Pour garantir une température ambiante adéquate, il y a plusieurs options :

  • On active les ventilateurs « Fantastic Fan ». Ils s’ouvrent et se ferment automatiquement avec un thermostat. Si on est en boondocking, ils peuvent fonctionner avec nos batteries. Avec des panneaux solaires, il n’y a donc pas de risque à partir pour la journée.

  • S’il fait très chaud et qu’on est branché à l’électricité du camping, on laisse l’air conditionné fonctionner. Sans électricité, on utilise une génératrice.

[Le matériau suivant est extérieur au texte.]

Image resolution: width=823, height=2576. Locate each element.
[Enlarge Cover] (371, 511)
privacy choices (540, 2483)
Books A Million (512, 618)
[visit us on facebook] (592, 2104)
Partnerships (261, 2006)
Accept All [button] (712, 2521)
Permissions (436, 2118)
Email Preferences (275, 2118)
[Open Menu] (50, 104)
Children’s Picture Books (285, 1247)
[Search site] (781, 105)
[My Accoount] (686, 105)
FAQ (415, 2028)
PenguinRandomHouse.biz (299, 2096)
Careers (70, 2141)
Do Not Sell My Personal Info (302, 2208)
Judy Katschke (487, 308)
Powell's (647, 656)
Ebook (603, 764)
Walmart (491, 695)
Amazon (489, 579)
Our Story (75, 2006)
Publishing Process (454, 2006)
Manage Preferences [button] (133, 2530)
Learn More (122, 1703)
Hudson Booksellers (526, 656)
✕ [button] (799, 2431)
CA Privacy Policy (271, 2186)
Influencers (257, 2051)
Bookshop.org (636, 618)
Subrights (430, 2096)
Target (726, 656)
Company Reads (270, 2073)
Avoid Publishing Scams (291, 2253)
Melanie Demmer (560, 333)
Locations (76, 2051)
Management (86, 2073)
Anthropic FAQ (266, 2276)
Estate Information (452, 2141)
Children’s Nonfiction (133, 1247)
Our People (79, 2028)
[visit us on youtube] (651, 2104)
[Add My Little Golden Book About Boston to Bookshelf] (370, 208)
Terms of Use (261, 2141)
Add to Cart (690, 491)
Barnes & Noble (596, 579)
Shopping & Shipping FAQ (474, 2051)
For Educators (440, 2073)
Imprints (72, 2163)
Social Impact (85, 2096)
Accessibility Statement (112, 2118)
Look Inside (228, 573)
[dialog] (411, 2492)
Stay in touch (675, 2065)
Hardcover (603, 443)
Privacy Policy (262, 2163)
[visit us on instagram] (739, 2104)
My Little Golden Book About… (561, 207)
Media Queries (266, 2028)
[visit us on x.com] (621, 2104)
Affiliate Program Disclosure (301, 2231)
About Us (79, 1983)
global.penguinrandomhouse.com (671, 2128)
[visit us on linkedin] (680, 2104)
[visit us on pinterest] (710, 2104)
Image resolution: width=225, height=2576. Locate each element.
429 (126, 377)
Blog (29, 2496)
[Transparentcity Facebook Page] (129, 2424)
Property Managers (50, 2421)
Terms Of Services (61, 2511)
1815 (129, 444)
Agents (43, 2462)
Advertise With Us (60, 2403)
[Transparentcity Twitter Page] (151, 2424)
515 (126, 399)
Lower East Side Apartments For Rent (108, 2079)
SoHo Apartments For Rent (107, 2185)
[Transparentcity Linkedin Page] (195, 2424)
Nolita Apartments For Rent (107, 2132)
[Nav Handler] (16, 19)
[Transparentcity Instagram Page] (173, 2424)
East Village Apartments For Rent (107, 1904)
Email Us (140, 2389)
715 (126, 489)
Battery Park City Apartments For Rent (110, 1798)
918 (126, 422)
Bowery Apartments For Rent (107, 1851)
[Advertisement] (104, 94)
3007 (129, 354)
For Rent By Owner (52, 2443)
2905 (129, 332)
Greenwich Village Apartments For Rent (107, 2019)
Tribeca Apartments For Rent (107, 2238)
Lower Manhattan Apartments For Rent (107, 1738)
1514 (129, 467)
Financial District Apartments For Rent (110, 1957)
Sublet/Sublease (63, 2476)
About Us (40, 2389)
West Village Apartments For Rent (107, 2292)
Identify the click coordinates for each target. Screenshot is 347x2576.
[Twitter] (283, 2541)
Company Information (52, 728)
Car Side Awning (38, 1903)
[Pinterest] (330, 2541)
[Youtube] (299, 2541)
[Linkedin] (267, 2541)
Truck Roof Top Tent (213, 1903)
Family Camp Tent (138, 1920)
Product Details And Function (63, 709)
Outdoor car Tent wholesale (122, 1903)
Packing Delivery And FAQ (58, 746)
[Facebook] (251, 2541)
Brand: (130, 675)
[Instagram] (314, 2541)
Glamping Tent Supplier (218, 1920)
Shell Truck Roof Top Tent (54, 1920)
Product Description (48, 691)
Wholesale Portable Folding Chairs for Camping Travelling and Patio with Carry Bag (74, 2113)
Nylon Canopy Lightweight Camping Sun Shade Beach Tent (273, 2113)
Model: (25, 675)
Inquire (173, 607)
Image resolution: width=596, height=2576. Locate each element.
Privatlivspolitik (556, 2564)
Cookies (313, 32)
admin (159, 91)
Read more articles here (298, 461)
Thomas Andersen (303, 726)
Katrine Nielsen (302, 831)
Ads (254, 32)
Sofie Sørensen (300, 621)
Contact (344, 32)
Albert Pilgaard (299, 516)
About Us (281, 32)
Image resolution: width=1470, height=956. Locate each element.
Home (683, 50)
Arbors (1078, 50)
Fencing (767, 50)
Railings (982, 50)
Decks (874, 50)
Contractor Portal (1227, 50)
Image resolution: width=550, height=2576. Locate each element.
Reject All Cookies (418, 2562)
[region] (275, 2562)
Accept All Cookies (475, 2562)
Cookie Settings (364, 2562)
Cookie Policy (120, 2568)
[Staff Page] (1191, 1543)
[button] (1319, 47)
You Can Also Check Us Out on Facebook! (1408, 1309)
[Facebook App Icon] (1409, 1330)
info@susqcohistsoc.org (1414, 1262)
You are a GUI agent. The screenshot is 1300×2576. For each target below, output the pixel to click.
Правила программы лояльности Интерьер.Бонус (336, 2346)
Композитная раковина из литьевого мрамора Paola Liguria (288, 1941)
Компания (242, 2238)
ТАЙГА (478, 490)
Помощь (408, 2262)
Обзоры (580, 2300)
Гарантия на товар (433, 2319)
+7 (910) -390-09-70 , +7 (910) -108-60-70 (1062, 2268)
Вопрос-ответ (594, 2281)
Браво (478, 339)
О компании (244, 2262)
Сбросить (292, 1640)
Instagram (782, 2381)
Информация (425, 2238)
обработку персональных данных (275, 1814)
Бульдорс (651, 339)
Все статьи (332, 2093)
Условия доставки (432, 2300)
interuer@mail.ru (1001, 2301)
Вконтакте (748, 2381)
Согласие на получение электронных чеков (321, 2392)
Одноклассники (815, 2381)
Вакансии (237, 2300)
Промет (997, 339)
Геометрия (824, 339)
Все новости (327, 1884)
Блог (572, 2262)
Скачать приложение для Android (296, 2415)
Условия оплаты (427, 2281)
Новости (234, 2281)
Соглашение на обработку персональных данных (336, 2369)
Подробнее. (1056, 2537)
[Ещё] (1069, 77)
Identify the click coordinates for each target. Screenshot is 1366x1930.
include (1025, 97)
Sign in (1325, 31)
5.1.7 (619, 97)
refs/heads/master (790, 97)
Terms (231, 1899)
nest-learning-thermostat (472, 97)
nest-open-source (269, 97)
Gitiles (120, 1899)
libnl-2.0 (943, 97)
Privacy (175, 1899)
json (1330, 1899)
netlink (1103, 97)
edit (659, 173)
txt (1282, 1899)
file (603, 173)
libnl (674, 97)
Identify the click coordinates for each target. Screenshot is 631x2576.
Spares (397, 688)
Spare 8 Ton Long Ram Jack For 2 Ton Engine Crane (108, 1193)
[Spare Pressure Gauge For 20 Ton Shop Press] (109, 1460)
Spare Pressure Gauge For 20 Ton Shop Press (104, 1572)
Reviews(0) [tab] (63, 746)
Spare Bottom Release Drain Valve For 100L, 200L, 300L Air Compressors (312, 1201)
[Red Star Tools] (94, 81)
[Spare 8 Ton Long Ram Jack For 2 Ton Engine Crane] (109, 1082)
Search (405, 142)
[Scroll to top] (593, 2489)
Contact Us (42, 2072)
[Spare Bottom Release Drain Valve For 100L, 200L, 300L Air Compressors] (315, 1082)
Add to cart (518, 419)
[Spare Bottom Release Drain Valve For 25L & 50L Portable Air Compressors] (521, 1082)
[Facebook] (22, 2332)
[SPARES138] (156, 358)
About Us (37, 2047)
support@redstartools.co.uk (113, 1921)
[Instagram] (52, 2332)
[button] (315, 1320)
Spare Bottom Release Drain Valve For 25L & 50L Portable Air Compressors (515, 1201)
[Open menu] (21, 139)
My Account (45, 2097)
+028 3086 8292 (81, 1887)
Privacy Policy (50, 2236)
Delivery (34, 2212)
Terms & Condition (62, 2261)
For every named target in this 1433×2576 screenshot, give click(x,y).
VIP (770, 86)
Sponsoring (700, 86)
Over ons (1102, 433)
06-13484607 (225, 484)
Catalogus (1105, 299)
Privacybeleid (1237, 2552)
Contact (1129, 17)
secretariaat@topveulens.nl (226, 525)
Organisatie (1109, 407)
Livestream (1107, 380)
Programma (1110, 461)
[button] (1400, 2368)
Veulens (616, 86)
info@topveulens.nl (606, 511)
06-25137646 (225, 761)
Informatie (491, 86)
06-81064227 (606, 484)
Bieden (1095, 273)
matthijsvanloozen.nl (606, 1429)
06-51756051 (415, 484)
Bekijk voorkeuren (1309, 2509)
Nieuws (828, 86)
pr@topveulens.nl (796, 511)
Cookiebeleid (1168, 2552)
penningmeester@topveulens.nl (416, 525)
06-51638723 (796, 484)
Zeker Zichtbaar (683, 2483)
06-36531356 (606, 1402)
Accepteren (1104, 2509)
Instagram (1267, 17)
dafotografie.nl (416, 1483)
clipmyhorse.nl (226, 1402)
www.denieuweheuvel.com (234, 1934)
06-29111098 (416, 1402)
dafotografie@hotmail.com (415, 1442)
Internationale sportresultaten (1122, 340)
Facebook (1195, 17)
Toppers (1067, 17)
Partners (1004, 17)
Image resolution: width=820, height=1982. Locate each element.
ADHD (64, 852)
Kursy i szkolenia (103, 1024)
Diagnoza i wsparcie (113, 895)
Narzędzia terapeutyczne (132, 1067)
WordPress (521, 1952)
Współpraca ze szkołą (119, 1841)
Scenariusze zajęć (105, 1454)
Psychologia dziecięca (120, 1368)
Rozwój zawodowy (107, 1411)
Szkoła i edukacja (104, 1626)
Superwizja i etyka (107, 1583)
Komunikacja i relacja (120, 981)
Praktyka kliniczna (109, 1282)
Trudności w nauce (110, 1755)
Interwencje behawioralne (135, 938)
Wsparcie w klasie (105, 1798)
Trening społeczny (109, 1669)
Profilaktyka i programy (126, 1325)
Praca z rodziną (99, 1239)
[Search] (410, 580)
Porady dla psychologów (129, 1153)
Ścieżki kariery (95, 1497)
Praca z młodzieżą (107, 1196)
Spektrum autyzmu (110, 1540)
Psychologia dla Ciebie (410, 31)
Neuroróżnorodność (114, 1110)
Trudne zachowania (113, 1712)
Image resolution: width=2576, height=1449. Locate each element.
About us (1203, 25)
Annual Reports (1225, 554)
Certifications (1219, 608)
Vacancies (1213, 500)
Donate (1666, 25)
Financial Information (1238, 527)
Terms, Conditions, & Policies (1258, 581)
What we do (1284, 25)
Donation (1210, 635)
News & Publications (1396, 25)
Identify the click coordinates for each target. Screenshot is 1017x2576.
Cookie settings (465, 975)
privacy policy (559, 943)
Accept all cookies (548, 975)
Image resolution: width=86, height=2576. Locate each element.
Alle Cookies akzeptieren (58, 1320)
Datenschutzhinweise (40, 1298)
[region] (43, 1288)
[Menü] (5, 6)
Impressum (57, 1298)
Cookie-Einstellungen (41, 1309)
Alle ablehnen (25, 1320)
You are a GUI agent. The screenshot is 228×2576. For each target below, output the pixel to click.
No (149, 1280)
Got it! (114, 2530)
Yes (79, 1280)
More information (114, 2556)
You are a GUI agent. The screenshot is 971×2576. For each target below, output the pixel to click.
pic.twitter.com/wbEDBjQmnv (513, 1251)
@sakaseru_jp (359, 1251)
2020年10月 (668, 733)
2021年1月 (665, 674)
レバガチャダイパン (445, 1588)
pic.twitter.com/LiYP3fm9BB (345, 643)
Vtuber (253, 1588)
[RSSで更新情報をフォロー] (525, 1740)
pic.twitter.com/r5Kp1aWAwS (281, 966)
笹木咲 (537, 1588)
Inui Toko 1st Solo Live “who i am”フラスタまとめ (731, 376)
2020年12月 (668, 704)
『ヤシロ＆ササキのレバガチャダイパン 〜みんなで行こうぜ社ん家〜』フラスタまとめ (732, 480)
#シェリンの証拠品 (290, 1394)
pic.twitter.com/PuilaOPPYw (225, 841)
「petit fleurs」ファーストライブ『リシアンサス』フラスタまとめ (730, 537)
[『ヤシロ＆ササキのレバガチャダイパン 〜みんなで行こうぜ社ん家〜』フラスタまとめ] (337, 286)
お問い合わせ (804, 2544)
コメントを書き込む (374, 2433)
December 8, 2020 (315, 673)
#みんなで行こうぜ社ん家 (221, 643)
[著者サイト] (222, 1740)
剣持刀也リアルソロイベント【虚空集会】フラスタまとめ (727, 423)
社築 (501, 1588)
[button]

  • Les systèmes de chauffage des VR sont généralement alimentés par le gaz propane, ça ne pose donc pas de problème durant les journées un peu plus froides en boondocking. De toute façon, les chiens sont beaucoup plus tolérants à la fraîcheur qu’à la chaleur. Tout ce qu’il faut, c’est d’être certains qu’il y a suffisamment de gaz dans les bonbonnes.

Quand on quitte la roulotte sans les chiens, il peut aussi être utile de pouvoir surveiller, en temps réel, la température qu’il fait à l’intérieur.